In 2018, revenue was $538 million compared to revenue of $415 million in 2017. Retransmission and carriage revenue increased $13.4 million. Political advertising was $17.5 million in 2018 compared to $3.6 million in 2017. Revenue from Katz for the year-to-date period of 2018 was $89.6 million.

Costs and expenses for segments, shared services and corporate were $478 million, an increase of $110 million, primarily driven by higher network programming fees and the acquisition of Katz.

Income from continuing operations attributable to shareholders of the company was $717,000 or 1 cent per share. Pre-tax costs for the current year included $6.1 million of restructuring charges. In the prior year, income from continuing operations was $4.1 million or 5 cents per share. Pre-tax activity in the 2017 period included a $2.4 million non-cash charge to interest expense to write off deferred costs associated with debt refinancing and $5.1 million of other income, primarily from the sale of our newspaper syndication business.

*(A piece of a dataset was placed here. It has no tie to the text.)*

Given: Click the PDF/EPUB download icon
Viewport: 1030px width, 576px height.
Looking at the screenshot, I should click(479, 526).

In 2018, the loss from discontinued operations includes non-cash charges of $25.9 million to write down the assets of our radio business to fair value.

Looking ahead
Comparisons are to the same periods of 2017.
 
Third-quarter 2018
Local Media revenue
up mid to high teens
Retransmission revenue
up about 20 percent
Local Media expense
up mid single digits
National Media revenue
high $60 million range
National Media expense
mid to high $60 million range
Shared services and         
Corporate
About $11 million
Interest expense
Consistent with prior quarters
Pension expense
Between $3 million and $4 million
Capex    
High single digits
Depreciation & amortization
Consistent with prior quarters





Conference call
The senior management of The E.W. Scripps Company will discuss the company’s second-quarter results during a telephone conference call at 9 a.m. Eastern today. To access the live webcast, visit http://ir.scripps.com and find the link under “upcoming events.”

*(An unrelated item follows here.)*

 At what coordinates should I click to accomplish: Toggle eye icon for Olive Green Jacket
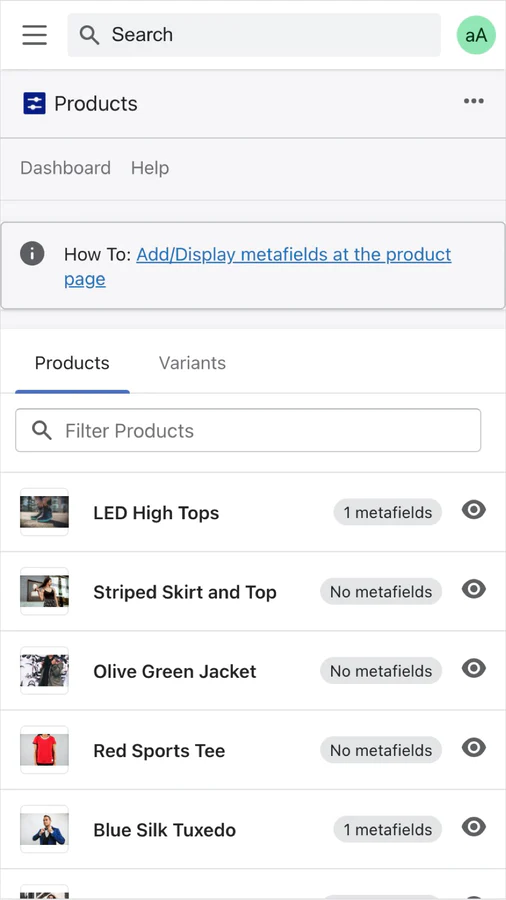(x=474, y=668)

To access the conference call by telephone, dial (800) 230-1085 (U.S.) or (612) 288-0329 (international) approximately five minutes before the start of the call. Investors and analysts will need the name of the call (“Scripps earnings call”) to be granted access. Callers also will be asked to provide their name and company affiliation. The public is granted access to the conference call on a listen-only basis.

A replay line will be open from 11 a.m. Eastern time Aug. 3 until 11:59 p.m. Aug. 12. The domestic number to access the replay is (800) 475-6701 and the international number is (320) 365-3844. The access code for both numbers is 451862.

A replay of the conference call will be archived and available online for an extended period of time following the call. To access the audio replay, visit http://ir.scripps.com approximately four hours after the call, and the link can be found on that page under “audio/video links.”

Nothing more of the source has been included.